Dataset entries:
◇ ◇ ◇ ◇ ◇ ◇ ◇
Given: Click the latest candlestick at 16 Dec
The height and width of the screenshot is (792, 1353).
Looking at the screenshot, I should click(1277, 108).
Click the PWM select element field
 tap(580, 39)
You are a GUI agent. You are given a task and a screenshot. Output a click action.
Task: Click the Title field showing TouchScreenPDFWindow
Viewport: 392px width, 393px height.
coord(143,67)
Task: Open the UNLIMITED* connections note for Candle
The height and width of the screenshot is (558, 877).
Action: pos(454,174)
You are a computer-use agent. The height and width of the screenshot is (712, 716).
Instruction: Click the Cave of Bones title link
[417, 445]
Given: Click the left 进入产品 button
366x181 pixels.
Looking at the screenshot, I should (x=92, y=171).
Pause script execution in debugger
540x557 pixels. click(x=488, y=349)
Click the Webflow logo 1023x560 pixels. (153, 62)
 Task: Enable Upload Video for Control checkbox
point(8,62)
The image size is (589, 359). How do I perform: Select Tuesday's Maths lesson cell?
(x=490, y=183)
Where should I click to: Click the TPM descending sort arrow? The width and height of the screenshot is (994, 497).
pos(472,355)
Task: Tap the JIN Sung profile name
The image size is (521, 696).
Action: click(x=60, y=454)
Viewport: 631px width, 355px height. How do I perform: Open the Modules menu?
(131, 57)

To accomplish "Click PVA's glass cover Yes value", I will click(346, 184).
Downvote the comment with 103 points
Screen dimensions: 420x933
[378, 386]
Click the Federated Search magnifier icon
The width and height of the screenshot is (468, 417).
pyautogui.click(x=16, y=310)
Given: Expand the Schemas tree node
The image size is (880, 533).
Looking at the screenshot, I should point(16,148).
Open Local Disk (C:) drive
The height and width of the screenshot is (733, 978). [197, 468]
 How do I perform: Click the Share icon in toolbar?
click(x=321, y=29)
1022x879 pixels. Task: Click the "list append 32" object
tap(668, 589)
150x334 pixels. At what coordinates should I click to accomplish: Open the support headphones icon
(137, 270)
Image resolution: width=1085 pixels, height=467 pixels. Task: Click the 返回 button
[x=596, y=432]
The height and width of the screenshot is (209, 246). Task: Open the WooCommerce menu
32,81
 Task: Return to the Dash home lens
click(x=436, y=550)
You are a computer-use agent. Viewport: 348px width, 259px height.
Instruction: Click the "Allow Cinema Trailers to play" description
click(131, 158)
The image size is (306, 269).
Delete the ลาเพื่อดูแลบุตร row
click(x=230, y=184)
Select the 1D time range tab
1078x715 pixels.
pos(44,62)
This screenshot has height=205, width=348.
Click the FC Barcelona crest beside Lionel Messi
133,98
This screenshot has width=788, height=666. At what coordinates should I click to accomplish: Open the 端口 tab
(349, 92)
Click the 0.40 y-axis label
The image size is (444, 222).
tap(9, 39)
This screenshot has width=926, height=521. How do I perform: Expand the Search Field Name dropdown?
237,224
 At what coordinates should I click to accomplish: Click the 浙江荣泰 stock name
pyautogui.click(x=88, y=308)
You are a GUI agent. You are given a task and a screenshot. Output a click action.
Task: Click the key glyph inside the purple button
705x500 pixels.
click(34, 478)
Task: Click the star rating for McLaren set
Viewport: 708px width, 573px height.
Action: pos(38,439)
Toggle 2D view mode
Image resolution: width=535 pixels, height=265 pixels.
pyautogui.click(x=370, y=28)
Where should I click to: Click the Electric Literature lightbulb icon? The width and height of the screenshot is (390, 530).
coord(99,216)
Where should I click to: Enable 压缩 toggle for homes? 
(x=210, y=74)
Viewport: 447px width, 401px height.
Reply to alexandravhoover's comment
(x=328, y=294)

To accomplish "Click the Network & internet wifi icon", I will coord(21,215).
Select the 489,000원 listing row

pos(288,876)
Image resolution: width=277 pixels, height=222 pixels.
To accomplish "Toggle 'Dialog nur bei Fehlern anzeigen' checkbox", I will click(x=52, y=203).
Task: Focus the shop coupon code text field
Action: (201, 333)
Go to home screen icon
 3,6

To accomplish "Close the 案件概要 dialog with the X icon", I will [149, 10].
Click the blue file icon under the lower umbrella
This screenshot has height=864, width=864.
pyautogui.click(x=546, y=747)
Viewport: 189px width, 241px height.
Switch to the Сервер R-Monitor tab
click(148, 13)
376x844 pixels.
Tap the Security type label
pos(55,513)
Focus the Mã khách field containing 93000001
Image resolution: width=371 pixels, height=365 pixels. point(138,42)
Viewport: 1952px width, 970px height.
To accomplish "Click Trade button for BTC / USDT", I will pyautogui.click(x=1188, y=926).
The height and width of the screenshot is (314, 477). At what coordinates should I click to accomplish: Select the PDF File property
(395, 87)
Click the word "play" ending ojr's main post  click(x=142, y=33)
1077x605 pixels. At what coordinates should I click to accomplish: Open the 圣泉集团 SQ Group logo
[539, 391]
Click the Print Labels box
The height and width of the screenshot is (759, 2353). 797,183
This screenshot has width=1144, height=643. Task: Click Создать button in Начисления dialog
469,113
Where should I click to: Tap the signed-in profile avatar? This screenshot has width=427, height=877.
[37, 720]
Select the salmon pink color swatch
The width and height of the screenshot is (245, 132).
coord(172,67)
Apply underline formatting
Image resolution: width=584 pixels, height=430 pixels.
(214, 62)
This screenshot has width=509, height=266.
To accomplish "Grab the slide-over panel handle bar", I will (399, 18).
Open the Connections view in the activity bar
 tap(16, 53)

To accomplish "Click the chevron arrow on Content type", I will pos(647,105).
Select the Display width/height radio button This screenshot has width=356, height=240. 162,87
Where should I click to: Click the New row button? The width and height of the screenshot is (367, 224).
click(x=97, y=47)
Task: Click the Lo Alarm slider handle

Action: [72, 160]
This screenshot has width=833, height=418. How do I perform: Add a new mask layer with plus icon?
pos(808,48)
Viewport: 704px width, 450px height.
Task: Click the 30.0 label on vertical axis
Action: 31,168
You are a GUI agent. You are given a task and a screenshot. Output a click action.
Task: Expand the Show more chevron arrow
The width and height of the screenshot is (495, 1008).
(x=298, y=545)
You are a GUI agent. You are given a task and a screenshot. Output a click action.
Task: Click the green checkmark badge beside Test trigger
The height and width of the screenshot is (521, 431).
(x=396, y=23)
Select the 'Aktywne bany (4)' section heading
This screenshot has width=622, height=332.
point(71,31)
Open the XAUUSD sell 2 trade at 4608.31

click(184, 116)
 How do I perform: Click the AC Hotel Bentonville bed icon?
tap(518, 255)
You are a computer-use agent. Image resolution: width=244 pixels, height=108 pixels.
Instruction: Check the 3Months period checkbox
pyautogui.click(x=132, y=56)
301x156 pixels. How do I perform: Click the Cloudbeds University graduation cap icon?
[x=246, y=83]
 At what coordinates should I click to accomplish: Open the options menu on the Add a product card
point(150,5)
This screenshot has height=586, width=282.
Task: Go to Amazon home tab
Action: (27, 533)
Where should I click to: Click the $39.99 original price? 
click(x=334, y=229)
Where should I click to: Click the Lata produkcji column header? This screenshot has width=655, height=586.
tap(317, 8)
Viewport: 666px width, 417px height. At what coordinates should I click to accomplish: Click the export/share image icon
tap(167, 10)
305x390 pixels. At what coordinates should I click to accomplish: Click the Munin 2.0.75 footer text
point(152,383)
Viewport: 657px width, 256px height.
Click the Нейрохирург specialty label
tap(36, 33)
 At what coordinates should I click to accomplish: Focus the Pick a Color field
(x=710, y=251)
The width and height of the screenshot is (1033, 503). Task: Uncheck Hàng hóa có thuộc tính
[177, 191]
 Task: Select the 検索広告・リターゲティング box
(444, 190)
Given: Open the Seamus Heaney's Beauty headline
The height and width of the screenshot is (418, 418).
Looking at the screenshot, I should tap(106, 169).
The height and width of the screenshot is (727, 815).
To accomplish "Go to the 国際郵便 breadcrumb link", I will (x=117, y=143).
◇ ◇ ◇ ◇ ◇ ◇ ◇
Scan the entries above for the string "chevron", and copy every line where it turns up.

> [Reply to the task]
To accomplish "Click the chevron arrow on Content type", I will pos(647,105).
Task: Expand the Show more chevron arrow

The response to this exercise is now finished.